For instance, they have Ryan Clark and Brandon Meriweather as their possible starting safety duo. In a situation where they want more in terms of coverage, they could move Amerson to free safety and put Breeland in at corner to give them a nice combination of size and more potential for causing turnovers.
The other thing Breeland brings is a willing attitude when it comes to defending the run. He has the size and mindset to get downhill and fill against the run, so he could end up projecting to be their strong side corner long term. So much depends on how fast he can pick up the scheme and continue to develop as a player, but Breeland could be a player that helps them now but has significant upside going forward.
Washington opted to dip into the talented wide receiver class in round five when they picked up Ryan Grant. After getting some notice from his early invitation to the Reese’s Senior Bowl, Grant became somewhat of a forgotten man in the draft process. Grant can catch the football and has many of the traits Washington seems to like in their receivers. The one thing Grant lacks is timed speed. He accelerates well, so he can end up playing faster than he times, but his speed is relatively average. Grant can be someone that can compete for one of the depth receiver spots on the roster.
I really like the Lache Seastrunk pick. He is one of the most natural pure runners in the draft with a ton of physical talent. The likely reason he fell as far as he did is over concerns that he lacks third down viability. At Baylor, he only had ten catches in his career and the Bears just did not throw the ball to their running backs; any of them. Seastrunk’s blocking may have been a similar concern for some. If that is the case, it makes it difficult to take him early because they have a difficult time using them.
Seastrunk’s running style is incredibly chaotic. He will take sharp cuts and gamble with the ball in his hands, sometimes running backwards to try to get a bigger gain. His cuts can be so unpredictable, he can confuse his linemen. Nevertheless, that chaotic element can also be incredibly difficult for opponents to defend. There is a double edged sword quality to Seastrunk in that respect.
For a team like Washington that has a back they like in Alfred Morris, the rest of the group is really average. Seastrunk’s outstanding athleticism and strength could allow him to climb the ladder quickly and become the primary change of pace back to Morris. That would give them two extremely different looks and could cause some headaches for opponents. This could end up being a steal.
The pick of Zach Hocker was interesting, because they had a pretty solid kicker in Kai Forbath last year. Whether this is purely a competition thing or if they like Hocker’s leg either to replace or supplement what Forbath does, these two will be going back and forth in camp. Forbath has been a pretty accurate kicker, but he is not someone that has a huge leg and he wore down a little bit as the weather got worse.

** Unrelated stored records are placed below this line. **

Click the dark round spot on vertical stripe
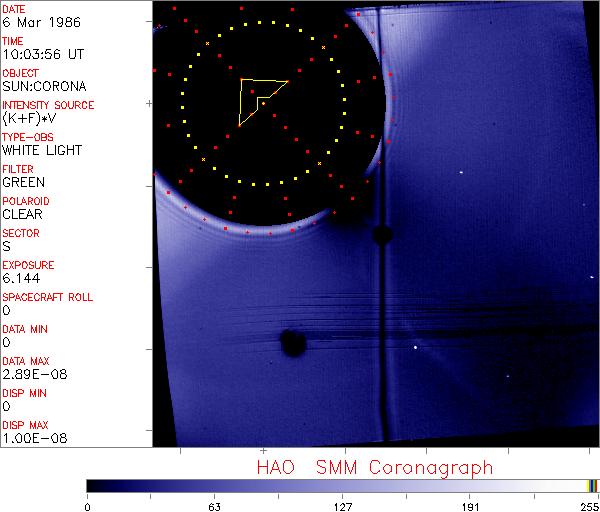The image size is (600, 512). 381,235
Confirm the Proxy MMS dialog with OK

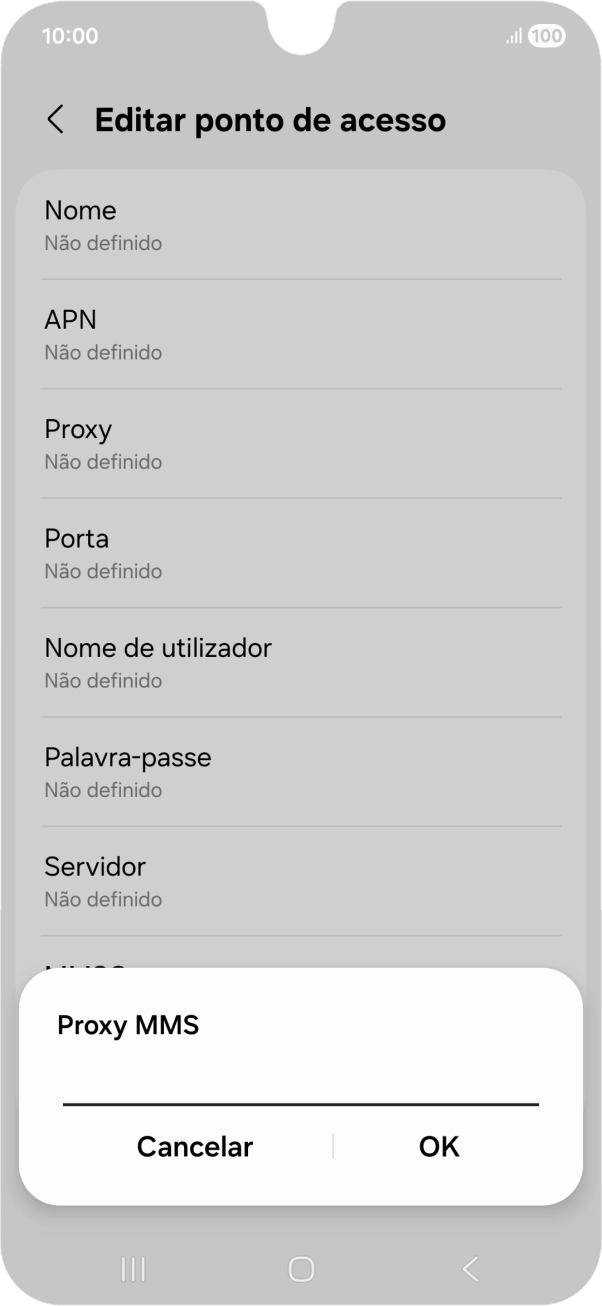click(438, 1147)
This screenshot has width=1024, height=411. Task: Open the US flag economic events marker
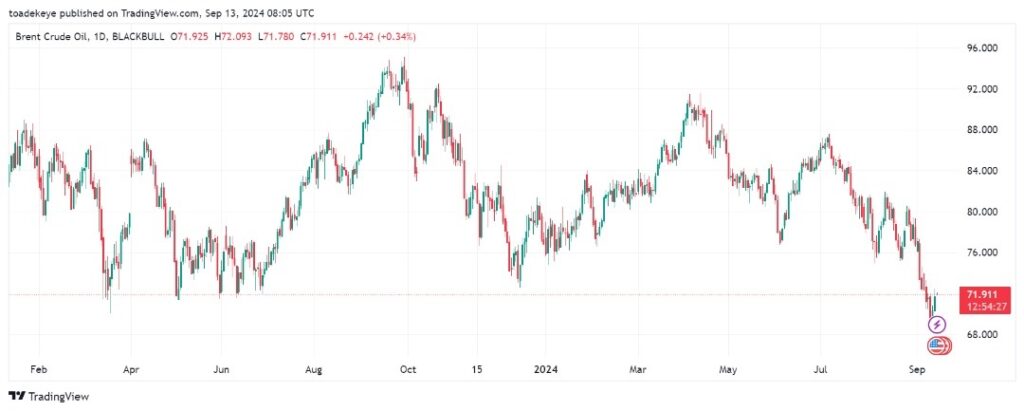[x=939, y=346]
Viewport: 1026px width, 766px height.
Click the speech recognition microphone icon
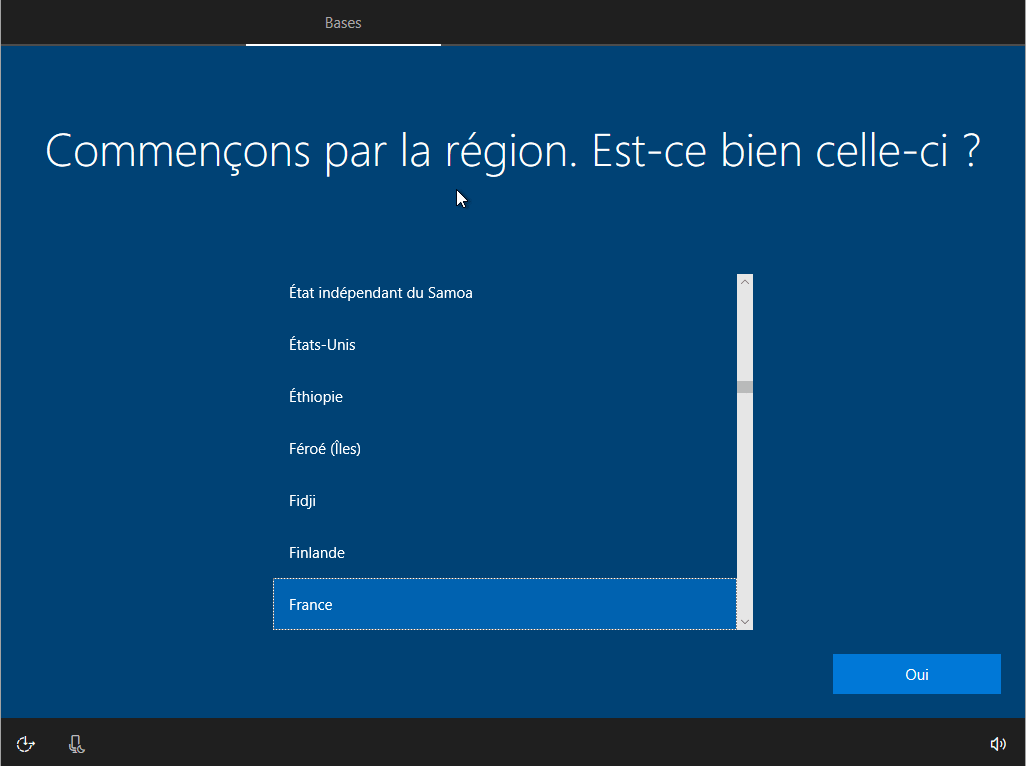(x=76, y=744)
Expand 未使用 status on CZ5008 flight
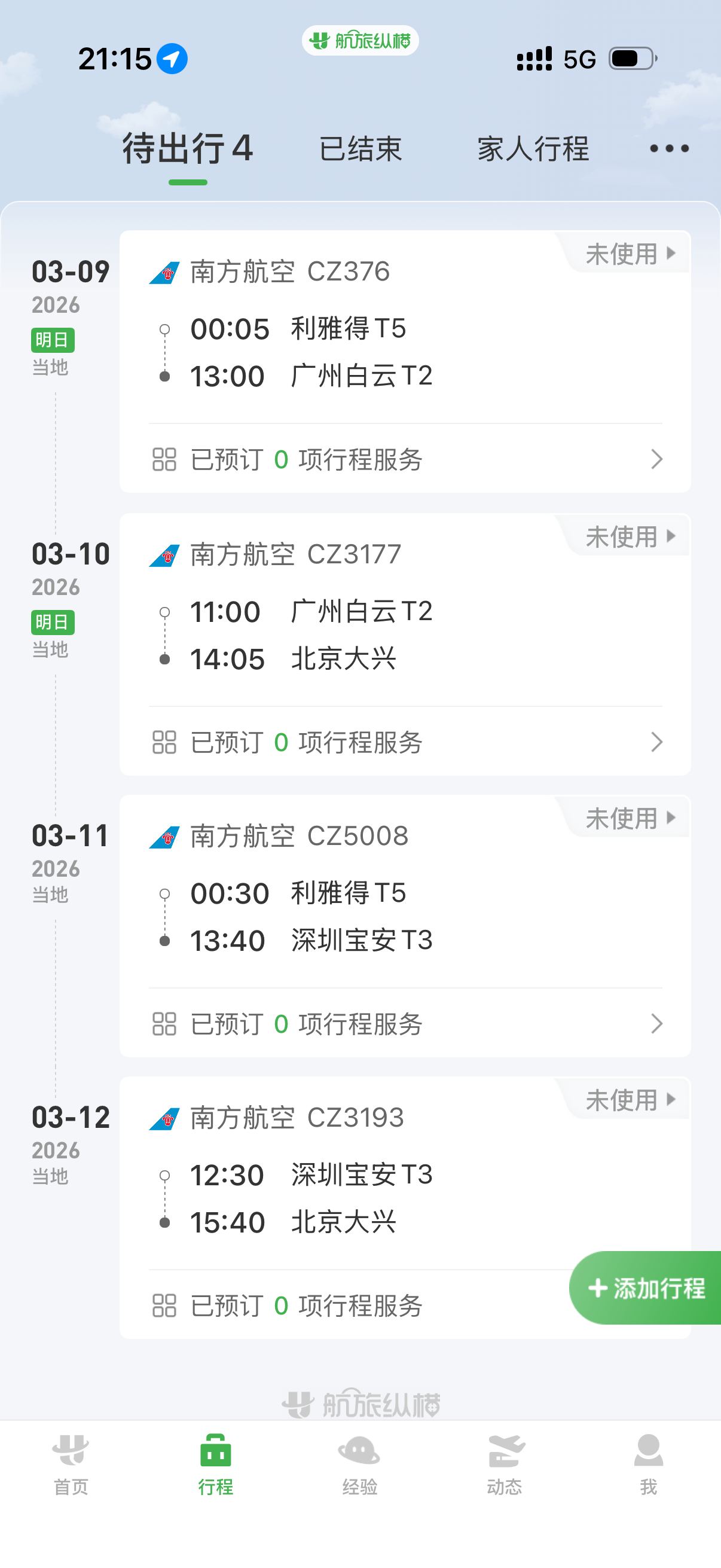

Overall, Washington did far better than some might have expected given the fact they were without a first round pick and had a first year head coach in charge. After taking a pass rusher, the rest of their draft seemed to be aimed at helping Griffin stay upright and attacking a weakness in the team’s secondary. They hit needs but they did a great job in getting value at the same time. With Hocker being one of the, Washington could end up getting impact this year from six players. If this draft can be beneficial to them, Washington might be positioned to be a far more competitive team and next year, they will have their full complement of draft picks to use.